Right clicking the drive from My Computer > Format
Formatting from Computer Management
Using GParted on a Linux Live Disk.
Windows Setup CD
HDD Low Level Format Tool
HP USB Disk Storage Format Tool
Edit Registry (StorageDevicePolicies=0)

I have been sifting through the web but have not found any suggestions that I haven't already tried and I'm running out of patience and ideas. Any help will be greatly appreciated.


----------



## mattv8 (Dec 28, 2010)

It's probably formatted in FAT rather than NTFS for windows, (vis-versa if you're a mac user). Just try the drive in a mac and see if that opens it. If it does, use the mac to format it into NTFS


----------



## 0S1R1S (Dec 7, 2005)

Hmm, I don't use, or know anyone who uses a mac. But the current file system is NTFS.


----------



## mattv8 (Dec 28, 2010)

Ah ok that complicates things a bit. (The only reason i thought it might be in FAT is bc i bought a HD from the store and it came store formatted for macs without me knowing it).
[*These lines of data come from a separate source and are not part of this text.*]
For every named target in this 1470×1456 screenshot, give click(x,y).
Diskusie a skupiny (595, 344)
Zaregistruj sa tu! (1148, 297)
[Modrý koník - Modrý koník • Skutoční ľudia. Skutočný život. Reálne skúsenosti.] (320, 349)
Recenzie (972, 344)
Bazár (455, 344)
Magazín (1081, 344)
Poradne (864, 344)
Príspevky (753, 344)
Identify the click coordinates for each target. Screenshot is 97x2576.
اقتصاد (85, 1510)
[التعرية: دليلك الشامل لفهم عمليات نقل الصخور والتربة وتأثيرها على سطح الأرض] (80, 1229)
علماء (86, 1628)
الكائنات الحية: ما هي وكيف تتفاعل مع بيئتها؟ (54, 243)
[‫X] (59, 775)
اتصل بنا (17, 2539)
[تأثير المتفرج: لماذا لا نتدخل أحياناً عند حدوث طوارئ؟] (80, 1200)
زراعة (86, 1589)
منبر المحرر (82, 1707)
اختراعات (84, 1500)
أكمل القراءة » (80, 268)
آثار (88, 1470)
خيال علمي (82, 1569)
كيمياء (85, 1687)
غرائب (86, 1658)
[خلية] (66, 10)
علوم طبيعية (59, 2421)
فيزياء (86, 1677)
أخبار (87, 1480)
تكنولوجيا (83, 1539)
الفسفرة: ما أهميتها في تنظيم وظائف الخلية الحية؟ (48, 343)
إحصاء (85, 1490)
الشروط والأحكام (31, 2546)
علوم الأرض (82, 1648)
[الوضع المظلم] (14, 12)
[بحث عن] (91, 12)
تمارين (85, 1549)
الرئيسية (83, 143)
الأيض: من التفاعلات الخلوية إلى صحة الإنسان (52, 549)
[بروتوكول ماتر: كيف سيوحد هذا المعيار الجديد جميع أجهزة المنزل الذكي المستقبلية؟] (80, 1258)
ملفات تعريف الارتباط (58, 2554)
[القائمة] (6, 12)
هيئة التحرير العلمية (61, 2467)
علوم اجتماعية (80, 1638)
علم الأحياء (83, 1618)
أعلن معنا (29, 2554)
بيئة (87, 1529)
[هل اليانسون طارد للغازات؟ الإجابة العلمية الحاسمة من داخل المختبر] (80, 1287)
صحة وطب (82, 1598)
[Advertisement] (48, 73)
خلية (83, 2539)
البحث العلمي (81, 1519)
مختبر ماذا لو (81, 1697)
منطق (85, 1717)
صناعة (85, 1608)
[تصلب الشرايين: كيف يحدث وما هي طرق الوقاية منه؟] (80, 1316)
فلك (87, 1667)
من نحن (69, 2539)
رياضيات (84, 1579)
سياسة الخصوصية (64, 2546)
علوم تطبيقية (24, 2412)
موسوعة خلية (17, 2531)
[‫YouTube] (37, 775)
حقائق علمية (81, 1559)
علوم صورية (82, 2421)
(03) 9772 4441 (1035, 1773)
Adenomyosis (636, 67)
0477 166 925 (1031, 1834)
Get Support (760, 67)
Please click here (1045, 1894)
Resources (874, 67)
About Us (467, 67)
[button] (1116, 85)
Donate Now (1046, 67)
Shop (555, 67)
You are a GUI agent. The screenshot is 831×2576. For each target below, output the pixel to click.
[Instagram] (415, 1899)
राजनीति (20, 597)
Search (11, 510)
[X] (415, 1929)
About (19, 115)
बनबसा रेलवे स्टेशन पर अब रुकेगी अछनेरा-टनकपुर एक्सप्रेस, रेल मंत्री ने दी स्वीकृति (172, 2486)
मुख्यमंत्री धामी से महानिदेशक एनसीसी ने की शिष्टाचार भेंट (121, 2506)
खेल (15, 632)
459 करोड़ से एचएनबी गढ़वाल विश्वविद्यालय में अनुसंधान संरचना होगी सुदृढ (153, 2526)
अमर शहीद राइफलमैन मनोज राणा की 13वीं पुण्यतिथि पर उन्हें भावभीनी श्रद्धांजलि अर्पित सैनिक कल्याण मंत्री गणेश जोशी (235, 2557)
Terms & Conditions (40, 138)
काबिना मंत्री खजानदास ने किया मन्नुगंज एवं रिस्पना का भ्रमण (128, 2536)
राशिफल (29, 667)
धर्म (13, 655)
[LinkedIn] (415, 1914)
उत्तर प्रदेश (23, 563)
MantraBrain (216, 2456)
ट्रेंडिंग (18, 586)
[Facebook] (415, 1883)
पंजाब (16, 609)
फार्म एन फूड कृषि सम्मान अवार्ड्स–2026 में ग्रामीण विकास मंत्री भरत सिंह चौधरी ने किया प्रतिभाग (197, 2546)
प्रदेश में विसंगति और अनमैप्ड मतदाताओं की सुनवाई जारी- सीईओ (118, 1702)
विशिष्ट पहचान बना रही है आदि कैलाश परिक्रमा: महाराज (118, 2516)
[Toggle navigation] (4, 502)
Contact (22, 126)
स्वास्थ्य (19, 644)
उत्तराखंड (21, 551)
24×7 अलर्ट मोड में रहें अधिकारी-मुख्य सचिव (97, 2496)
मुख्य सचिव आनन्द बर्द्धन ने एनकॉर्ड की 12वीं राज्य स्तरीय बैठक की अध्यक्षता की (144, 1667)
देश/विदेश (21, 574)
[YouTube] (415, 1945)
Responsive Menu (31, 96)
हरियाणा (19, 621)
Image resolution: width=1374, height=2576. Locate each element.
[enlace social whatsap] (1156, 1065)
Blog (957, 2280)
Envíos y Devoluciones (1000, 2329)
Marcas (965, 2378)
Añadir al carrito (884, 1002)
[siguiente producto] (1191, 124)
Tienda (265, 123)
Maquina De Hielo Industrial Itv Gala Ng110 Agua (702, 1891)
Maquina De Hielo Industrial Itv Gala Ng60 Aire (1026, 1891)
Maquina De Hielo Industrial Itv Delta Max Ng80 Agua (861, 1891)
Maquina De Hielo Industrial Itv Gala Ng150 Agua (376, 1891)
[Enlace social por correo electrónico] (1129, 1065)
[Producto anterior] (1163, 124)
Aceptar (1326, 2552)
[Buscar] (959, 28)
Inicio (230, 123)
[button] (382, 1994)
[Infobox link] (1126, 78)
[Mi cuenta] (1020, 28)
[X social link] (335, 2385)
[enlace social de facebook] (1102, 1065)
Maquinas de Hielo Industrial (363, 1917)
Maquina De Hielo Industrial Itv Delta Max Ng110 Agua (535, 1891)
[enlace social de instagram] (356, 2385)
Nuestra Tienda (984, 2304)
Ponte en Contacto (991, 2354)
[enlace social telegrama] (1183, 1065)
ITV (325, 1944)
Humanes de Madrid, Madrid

Did you try going to command prompt and typing "diskpart"? 

Quote from another forum: "Type the letter of the usb drive in, then see if there is an option to clear configuration or volume clear, somewhere in there you should be able to set the permissions."


----------



## 0S1R1S (Dec 7, 2005)

I can access the drive letter in the command window, but when I type 'list disk' in Diskpart it only lists my internal HDD..

Correction, I can view it by typing List Volume, but that's as far as I got so far.


----------



## 0S1R1S (Dec 7, 2005)

I also tried Boot and Nuke this morning, but it shows up as '????' and will not allow any changes to be made to it.


----------



## mattv8 (Dec 28, 2010)

Could it just be a faulty drive? Did you just get it?


----------